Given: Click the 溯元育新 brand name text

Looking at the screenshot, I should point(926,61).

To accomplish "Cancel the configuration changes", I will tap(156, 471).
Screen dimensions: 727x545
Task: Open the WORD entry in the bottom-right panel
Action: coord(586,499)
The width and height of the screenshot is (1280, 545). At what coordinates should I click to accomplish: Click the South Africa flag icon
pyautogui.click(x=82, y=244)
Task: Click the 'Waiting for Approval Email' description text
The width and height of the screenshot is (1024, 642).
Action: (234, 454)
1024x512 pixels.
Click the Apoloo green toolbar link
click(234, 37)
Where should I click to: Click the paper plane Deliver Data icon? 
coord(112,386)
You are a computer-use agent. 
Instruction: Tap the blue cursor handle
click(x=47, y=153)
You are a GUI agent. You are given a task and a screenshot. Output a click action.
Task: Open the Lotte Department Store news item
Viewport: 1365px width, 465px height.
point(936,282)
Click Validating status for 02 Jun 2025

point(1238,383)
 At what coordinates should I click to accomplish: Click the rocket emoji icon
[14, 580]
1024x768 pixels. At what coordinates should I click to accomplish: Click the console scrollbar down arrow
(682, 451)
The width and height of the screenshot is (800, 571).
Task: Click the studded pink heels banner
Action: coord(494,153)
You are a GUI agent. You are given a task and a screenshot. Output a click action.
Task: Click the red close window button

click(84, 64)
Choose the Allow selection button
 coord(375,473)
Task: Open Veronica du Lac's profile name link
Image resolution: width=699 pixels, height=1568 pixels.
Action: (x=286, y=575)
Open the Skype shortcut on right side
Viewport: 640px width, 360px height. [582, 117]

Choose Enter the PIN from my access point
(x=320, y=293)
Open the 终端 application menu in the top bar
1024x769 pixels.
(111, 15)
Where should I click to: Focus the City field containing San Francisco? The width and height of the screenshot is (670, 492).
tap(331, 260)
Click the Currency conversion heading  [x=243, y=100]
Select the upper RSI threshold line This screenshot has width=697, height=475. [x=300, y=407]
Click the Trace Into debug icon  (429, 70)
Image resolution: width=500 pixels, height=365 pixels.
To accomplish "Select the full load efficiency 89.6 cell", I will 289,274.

########################################

### Assigned task
Going from the line that has "Where should I click to: Focus" through the last line of the entries, retype each line exactly as given and add nothing.

### Expected answer
Where should I click to: Focus the City field containing San Francisco? The width and height of the screenshot is (670, 492).
tap(331, 260)
Click the Currency conversion heading  [x=243, y=100]
Select the upper RSI threshold line This screenshot has width=697, height=475. [x=300, y=407]
Click the Trace Into debug icon  (429, 70)
Image resolution: width=500 pixels, height=365 pixels.
To accomplish "Select the full load efficiency 89.6 cell", I will 289,274.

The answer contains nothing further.